## [Text for analysis]
Adoption and surrogacy are both wonderful ways to create or add to families—and we are not necessarily promoting one or the other or stating that either option is “better.” However, as a surrogacy agency, we feel it is our responsibility to provide you with some of the reasons people may choose surrogacy vs. adoption. We hope this information will help you determine the route that is best for you.
One of the major benefits to surrogacy, is that in most cases, at least one of the parents has the opportunity to be biologically related to their future child/ren. With Gestational Surrogacy, much of the time, the Intended Mother is using her own eggs and the Intended Father is using his sperm—thus, the baby/ies created are the genetic offspring of both parents. Even when, for example, an Egg Donor or a Sperm Donor is used, again, at least one of the parents will pass on his/her genetics to the child/ren conceived. Either way, even if both an Egg Donor and a Sperm Donor are used—or even with Traditional Surrogacy, in which the Surrogate is providing her own egg and is thus the “genetic mother” to the baby/ies she is carrying—the advantage to the Intended Parents (as opposed to adoption) is they at least can CHOOSE the genetic material they are passing along to their potential children. With adoption, there is no choice. This is not necessarily a bad thing—and again, we do not mean to come across as biased—this is simply a fact. For many Intended Parents, it is desirable to have a genetic link if at all possible, and surrogacy provides them with this opportunity.

## [List of tasks]
1) Answer these questions about the text on surrogacy and adoption:
(a) What kind of organization says it is providing the reasons?
(b) In Traditional Surrogacy, who provides the egg?
(c) According to the text, how much choice is there with adoption?
2) From the text on surrogacy and adoption, write out the passage that begins at the words "Adoption and surrogacy" and ends after "best for you.", and substitute "fertility clinic" for "surrogacy agency".

(Items excerpted from a collection)

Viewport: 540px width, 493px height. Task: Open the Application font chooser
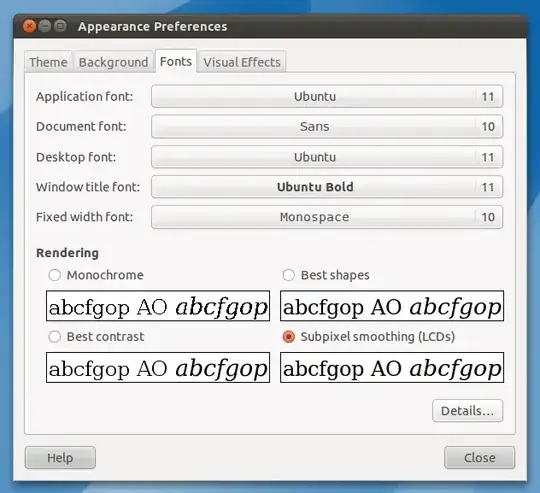point(327,96)
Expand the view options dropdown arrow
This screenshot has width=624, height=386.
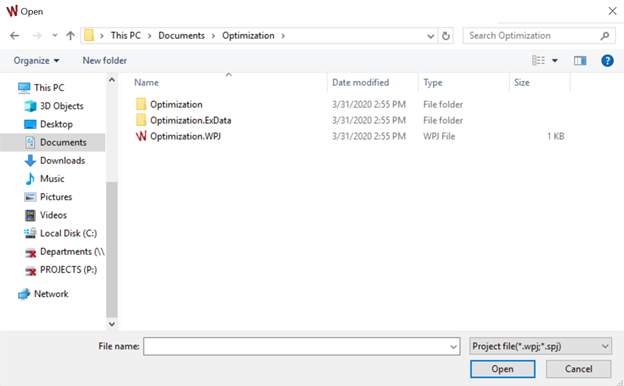point(555,60)
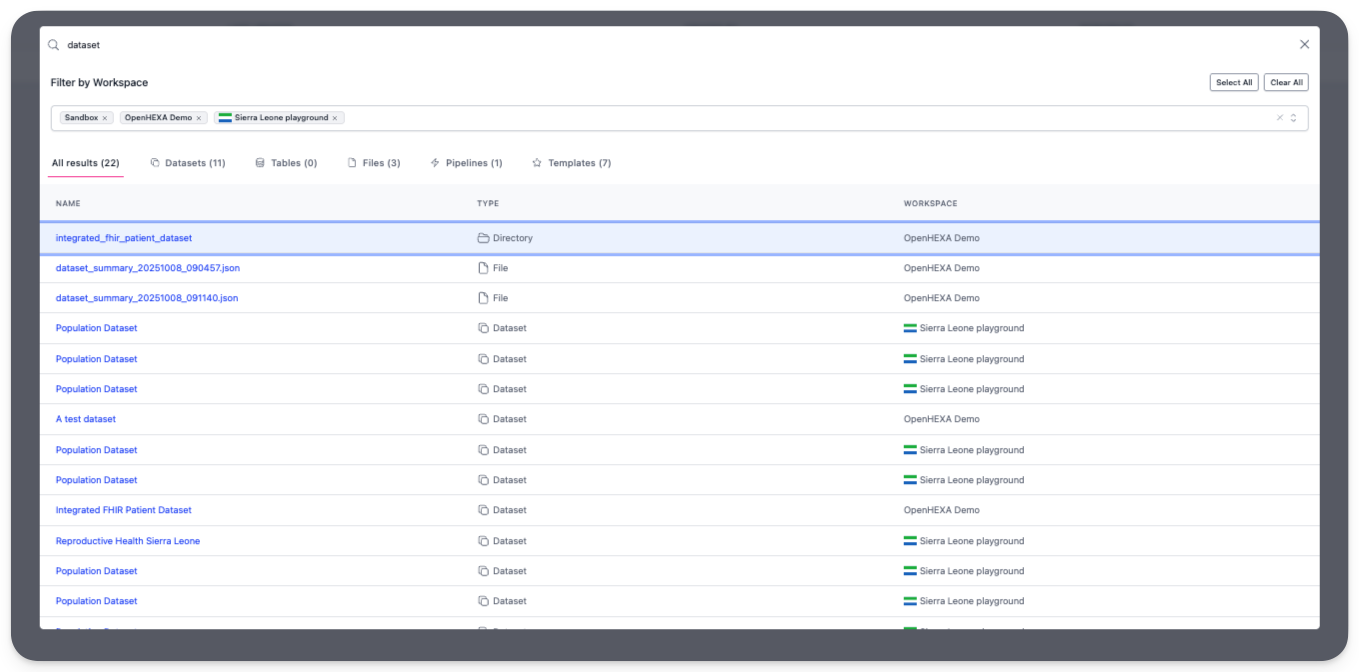Open the Integrated FHIR Patient Dataset link
Screen dimensions: 1359x672
click(123, 510)
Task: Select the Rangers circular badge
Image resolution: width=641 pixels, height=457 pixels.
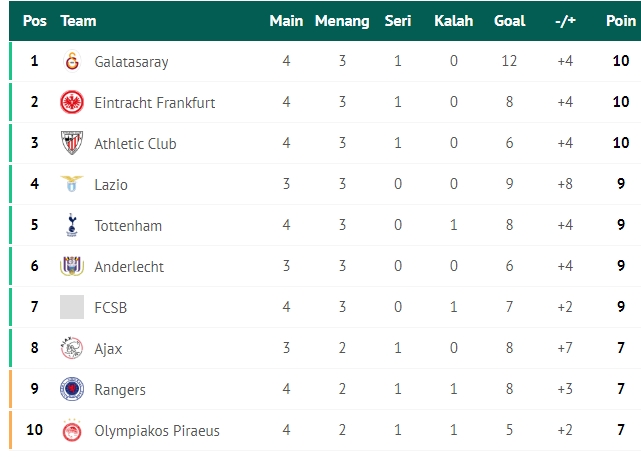Action: (72, 389)
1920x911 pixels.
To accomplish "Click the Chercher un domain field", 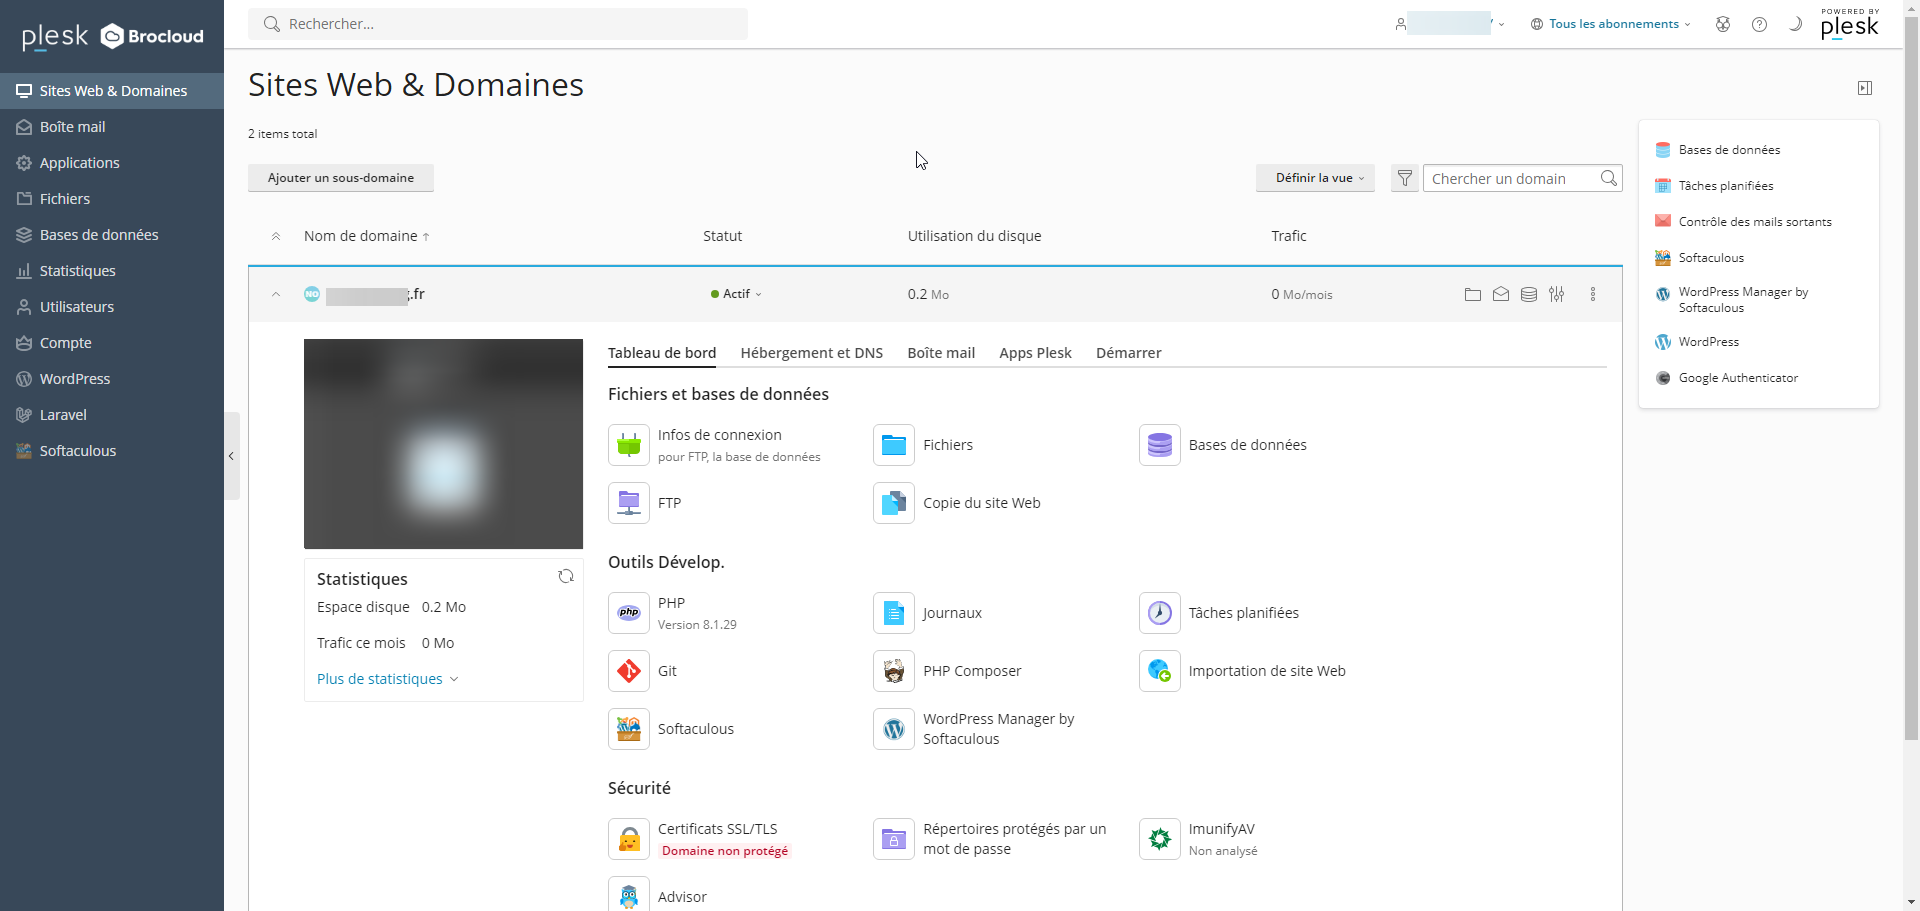I will [1508, 178].
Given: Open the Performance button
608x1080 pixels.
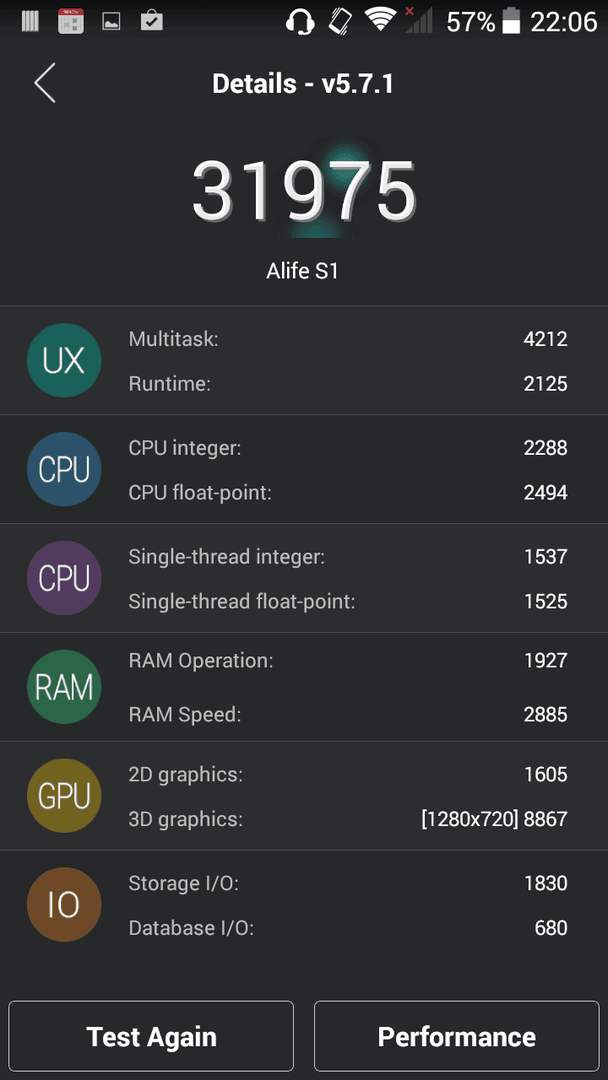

## [Solved problems]
1)
(a) A surrogacy agency.
(b) The Surrogate provides her own egg.
(c) There is no choice.

2)
Adoption and surrogacy are both wonderful ways to create or add to families—and we are not necessarily promoting one or the other or stating that either option is “better.” However, as a fertility clinic, we feel it is our responsibility to provide you with some of the reasons people may choose surrogacy vs. adoption. We hope this information will help you determine the route that is best for you.